Behavioral flexibility is increased by optogenetic inhibition of neurons in the nucleus accumbens shell during specific time segments

Abstract

Behavioral flexibility is vital for survival in an environment of changing contingencies. The nucleus accumbens may play an important role in behavioral flexibility, representing learned stimulus-reward associations in neural activity during response selection and learning from results. To investigate the role of nucleus accumbens neural activity in behavioral flexibility, we used light-activated halorhodopsin to inhibit nucleus accumbens shell neurons during specific time segments of a bar-pressing task requiring a win-stay/lose-shift strategy. We found that optogenetic inhibition during action selection in the time segment preceding a lever press had no effect on performance. However, inhibition occurring in the time segment during feedback of results--whether rewards or nonrewards--reduced the errors that occurred after a change in contingency. Our results demonstrate critical time segments during which nucleus accumbens shell neurons integrate feedback into subsequent responses. Inhibiting nucleus accumbens shell neurons in these time segments, during reinforced performance or after a change in contingencies, increases lose-shift behavior. We propose that the activity of nucleus shell accumbens shell neurons in these time segments plays a key role in integrating knowledge of results into subsequent behavior, as well as in modulating lose-shift behavior when contingencies change.

Figure 1.

Halorhodopsin expression and position of optical fibers in the NAcc shell. Location of maximal expression of halorhodopsin (eNpHR expression, left) and tips of optical fibers (right) are indicated by circles, color-coded by animal. Several animals showed halorhodopsin expression in multiple sections.
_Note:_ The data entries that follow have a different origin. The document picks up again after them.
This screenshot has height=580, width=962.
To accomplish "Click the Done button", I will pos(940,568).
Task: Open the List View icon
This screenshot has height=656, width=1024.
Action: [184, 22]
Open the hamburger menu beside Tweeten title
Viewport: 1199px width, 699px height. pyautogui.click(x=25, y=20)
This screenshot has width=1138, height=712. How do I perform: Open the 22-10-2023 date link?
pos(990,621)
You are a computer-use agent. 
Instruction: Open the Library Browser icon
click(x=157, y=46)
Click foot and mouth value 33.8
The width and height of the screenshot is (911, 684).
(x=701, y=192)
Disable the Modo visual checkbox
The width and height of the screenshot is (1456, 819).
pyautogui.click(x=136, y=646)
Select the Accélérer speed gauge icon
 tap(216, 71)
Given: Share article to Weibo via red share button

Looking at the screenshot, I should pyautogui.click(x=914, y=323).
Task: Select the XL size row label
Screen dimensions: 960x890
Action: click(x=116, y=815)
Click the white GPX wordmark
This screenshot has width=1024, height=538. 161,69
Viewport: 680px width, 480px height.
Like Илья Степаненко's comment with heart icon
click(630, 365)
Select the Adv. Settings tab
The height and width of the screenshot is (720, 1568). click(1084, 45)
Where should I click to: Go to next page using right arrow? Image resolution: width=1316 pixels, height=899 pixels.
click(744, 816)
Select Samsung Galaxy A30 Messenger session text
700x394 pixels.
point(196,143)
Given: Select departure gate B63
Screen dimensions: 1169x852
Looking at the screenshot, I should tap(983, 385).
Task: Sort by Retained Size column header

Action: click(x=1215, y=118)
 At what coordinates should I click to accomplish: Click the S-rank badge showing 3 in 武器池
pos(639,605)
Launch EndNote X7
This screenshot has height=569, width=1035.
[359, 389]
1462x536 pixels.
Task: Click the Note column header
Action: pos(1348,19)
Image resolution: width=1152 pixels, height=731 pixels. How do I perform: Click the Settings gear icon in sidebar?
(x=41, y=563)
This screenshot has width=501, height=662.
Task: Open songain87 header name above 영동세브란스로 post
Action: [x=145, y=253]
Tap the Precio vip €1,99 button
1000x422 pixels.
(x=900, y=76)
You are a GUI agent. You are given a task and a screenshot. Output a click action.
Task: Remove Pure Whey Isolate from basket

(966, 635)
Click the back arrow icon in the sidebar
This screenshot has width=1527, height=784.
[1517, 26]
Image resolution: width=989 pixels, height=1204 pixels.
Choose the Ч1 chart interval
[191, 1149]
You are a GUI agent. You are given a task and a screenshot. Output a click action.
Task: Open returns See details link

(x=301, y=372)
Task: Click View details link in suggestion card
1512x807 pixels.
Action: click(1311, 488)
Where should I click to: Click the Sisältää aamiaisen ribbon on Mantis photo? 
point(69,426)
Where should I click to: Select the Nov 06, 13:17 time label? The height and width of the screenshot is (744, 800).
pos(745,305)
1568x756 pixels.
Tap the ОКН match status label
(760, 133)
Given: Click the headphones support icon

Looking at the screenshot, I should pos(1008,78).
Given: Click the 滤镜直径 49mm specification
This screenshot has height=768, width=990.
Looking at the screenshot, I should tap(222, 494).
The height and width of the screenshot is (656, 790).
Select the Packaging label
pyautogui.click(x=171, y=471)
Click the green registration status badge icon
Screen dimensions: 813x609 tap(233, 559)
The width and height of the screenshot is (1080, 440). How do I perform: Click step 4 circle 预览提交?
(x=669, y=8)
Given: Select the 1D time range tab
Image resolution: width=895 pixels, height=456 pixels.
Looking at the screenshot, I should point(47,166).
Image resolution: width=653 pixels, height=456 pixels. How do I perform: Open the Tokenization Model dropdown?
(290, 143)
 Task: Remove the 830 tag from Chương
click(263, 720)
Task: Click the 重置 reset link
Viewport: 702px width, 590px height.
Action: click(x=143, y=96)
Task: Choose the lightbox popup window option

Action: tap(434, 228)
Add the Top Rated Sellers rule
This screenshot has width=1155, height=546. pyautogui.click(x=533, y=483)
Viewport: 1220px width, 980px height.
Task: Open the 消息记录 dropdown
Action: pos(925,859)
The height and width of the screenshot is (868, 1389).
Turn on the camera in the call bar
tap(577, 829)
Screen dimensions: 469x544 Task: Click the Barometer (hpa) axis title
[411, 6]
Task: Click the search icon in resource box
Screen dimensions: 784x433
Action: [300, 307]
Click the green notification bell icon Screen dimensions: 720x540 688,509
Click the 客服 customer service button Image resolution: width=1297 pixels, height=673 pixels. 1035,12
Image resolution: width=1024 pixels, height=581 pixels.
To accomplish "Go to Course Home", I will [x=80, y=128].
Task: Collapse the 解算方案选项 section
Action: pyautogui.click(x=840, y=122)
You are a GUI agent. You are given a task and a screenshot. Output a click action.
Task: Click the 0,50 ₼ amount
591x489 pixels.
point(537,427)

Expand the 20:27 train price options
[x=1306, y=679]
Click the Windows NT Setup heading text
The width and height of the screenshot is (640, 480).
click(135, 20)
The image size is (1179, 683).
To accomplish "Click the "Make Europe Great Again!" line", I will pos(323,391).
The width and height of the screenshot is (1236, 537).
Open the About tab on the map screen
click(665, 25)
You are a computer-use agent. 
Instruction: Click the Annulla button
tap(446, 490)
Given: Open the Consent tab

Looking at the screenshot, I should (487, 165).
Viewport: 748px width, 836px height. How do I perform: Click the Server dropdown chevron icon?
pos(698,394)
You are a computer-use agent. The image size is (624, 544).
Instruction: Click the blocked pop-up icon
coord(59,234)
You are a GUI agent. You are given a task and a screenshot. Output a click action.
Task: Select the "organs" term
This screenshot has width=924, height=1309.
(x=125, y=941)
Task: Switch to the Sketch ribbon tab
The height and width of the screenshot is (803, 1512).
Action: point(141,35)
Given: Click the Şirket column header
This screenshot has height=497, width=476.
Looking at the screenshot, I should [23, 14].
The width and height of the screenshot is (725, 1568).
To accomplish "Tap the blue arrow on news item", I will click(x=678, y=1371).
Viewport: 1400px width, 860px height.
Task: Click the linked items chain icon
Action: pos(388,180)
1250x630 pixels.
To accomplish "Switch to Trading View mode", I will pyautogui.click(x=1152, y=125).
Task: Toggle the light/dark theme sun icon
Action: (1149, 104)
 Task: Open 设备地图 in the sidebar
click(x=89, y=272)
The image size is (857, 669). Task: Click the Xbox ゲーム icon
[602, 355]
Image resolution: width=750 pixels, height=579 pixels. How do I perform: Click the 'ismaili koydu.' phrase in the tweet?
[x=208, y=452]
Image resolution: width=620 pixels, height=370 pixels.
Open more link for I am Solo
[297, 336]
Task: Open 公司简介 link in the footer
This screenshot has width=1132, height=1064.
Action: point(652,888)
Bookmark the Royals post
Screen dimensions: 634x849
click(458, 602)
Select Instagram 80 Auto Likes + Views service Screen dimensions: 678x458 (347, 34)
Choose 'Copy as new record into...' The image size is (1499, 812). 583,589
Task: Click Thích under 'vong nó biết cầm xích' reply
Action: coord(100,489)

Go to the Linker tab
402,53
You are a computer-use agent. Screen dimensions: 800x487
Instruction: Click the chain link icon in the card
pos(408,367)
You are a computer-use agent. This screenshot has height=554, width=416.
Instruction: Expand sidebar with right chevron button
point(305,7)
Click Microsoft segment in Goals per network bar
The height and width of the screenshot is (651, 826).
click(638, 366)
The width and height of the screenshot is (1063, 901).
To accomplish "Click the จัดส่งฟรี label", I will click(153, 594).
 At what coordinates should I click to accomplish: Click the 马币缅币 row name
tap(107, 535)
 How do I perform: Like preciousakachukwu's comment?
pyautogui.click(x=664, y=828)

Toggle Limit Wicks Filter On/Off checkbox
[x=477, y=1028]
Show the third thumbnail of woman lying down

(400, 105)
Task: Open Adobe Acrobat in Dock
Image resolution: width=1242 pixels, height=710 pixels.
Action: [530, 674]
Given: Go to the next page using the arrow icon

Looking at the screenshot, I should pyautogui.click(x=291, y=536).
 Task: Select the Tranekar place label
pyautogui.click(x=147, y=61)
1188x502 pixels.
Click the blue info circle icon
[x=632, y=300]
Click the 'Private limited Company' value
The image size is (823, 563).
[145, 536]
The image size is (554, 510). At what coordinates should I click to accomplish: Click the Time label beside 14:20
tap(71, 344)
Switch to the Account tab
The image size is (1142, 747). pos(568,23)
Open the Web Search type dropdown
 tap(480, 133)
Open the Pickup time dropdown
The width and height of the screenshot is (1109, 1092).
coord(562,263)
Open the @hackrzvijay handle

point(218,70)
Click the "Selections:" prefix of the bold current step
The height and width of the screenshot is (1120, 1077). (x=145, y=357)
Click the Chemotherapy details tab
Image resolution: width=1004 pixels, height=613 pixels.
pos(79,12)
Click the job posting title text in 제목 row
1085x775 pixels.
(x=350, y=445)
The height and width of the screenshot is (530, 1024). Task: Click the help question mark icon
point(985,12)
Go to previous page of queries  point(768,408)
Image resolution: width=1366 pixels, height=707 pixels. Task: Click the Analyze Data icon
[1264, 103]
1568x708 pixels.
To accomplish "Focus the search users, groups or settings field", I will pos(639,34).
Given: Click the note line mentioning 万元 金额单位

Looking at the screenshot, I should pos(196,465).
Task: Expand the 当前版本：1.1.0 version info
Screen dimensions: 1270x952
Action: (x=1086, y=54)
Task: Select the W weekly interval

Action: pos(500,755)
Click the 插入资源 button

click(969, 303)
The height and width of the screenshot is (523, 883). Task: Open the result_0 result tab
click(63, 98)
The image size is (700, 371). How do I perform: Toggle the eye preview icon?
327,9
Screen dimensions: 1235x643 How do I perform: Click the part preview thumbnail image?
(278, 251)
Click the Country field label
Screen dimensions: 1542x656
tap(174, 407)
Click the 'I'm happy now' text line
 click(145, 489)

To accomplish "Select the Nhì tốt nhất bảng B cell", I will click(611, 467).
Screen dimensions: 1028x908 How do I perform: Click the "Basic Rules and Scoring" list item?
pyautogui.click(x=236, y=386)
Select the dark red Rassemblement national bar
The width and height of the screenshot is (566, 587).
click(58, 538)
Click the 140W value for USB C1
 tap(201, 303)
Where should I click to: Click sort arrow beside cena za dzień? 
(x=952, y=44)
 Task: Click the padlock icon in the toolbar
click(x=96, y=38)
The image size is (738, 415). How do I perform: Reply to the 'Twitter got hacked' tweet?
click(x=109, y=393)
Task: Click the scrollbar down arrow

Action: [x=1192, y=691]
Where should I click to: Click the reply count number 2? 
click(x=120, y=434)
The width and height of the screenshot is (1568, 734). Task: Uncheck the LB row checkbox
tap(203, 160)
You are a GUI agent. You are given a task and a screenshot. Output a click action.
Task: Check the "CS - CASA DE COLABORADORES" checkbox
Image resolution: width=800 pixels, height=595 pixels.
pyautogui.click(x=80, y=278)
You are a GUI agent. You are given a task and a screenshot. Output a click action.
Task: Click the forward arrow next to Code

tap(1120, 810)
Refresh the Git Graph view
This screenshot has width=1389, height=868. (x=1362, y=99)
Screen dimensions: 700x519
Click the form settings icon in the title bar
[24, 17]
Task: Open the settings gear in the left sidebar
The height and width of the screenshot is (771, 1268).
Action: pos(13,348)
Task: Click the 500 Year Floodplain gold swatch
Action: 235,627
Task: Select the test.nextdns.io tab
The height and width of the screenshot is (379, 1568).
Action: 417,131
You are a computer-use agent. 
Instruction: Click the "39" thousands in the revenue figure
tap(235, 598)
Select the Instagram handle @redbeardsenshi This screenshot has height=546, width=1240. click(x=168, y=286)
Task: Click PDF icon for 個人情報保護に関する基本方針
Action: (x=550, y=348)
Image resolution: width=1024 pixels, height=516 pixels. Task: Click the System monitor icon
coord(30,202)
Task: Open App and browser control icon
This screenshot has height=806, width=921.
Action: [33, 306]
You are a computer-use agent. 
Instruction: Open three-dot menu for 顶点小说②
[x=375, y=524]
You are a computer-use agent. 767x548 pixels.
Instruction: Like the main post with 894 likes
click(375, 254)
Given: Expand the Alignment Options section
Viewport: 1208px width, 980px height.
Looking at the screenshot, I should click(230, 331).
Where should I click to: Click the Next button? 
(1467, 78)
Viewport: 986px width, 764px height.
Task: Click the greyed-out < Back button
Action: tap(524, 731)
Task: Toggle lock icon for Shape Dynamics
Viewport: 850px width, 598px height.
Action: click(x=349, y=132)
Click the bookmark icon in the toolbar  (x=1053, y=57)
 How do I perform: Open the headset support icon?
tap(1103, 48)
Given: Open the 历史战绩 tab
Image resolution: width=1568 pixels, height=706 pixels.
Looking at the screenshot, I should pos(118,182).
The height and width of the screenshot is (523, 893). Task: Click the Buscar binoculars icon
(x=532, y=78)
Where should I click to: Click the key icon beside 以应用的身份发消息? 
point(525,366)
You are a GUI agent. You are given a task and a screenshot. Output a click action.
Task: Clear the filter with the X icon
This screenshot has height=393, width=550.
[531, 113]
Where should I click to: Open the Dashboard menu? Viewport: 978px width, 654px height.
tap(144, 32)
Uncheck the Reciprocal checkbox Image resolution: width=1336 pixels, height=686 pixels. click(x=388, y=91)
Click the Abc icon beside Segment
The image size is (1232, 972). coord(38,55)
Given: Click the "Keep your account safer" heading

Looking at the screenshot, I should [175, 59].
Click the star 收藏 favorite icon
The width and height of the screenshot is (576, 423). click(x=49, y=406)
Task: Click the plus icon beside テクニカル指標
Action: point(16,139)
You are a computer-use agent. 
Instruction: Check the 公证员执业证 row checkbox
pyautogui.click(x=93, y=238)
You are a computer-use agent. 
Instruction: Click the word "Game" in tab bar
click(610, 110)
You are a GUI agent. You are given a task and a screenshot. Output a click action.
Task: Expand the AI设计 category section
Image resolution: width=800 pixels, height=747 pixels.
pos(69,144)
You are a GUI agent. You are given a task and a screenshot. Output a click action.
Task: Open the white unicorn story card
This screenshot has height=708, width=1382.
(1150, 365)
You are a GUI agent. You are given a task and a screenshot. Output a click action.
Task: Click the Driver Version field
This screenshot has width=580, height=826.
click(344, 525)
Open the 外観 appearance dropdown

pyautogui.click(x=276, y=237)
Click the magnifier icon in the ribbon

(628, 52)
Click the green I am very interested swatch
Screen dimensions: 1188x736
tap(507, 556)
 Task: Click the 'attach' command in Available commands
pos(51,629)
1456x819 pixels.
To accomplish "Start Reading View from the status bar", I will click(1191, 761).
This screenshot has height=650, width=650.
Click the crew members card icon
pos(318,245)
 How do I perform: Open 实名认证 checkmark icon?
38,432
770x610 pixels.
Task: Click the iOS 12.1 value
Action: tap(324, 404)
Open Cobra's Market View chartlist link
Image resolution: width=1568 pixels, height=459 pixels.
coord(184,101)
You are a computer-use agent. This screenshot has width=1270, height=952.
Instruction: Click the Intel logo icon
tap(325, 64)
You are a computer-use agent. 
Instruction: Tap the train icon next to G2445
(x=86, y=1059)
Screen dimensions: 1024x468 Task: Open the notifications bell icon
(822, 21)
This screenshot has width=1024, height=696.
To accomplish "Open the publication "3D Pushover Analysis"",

Halorhodopsin expression extended ∼300 µm in the medial–lateral and 400 µm in the dorsal–ventral directions.

Figure 2.

Cellular expression of halorhodopsin and electrophysiology of light-activated inhibition in medium spiny neurons. (A) Medium spiny neurons (DARPP-32, red), halorhodopsin (YFP, green), and their colocalization (MERGED) indicating halorhodopsin expression in medium spiny neurons (red + green). Scale bar, 20 µm. (B) Electrophysiological recording from YFP-positive neurons in NAcc shows the characteristic voltage response (above) of a medium spiny neuron to depolarizing and hyperpolarizing current pulses (below). (C) Optical stimulation of YFP-positive neurons induces hyperpolarization in medium spiny neurons on short and long timescales. Black bars indicate illumination time (upper trace, 1.5 sec; lower trace, 10 sec). (D) Illumination (black bar) blocked repetitive action potential firing induced by suprathreshold current injection.

Figure 3.

Schematic representation of optogenetic conditions. (A) Experiment 1. REWARD: LED on after a correct lever press and off when the reward was collected. ERROR: LED on after an incorrect lever press and off after 1.5 sec. ILPI: LED on throughout but after a correct level press was turned off until reward collection and after an incorrect lever press was turned off for 1.5 sec. (B) Experiment 2. FEEDBACK: LED on for either REWARD or ERROR conditions as in Experiment 1. DECISION: LED on during tone and lever-out period until a correct or incorrect lever press.

Figure 4.

Reversal errors are reduced by optogenetic inhibition during REWARD or ERROR epochs. (A) Mean total number of lever-pressing errors after reversal until first correct response summed over three reversals. There is a significant decrease in these errors in the ERROR and REWARD conditions. (B) Mean total number of lever-pressing errors excluding those shown in A. There is no difference between the conditions. (C) Learning curve showing cumulative errors over rewards acquired (80 rewards per session) for the three optogenetic conditions (ERROR, REWARD, ILPI) and two control conditions (OFF, RANDOM), confirming that the main effect is in the errors after reversal and before the first correct response.

Figure 5.

Optogenetic stimulation has no effect on motivational variables. (A) There is no significant effect of condition on latency from correct lever press to reward collection. (B) There is no significant effect of condition on time to complete the task.

Figure 6.

Optical stimulation has no effect on control rats with inactive halorhodopsin. (A) Total number of lever-pressing errors after reversal until first correct response summed over three reversals. There is no effect of condition. (B) Total number of lever-pressing errors excluding errors in the period after reversal until first correct response. There is no effect of condition.

Figure 7.

Reversal errors are reduced by optogenetic inhibition during FEEDBACK. (A) Mean total number of lever-pressing errors after reversal until first correct response summed over three reversals. There is a significant decrease in these errors in the FEEDBACK condition but not in the DECISION, RANDOM, or OFF conditions. (B) Mean total number of lever-pressing errors excluding those shown in A. There is no difference between the conditions. (C) Learning curve showing cumulative errors over rewards acquired (80 rewards per session) for the two optogenetic conditions (FEEDBACK, DECISION) and the control conditions (OFF, RANDOM), confirming that the main effect occurs in the period between contingency switch and the first correct response.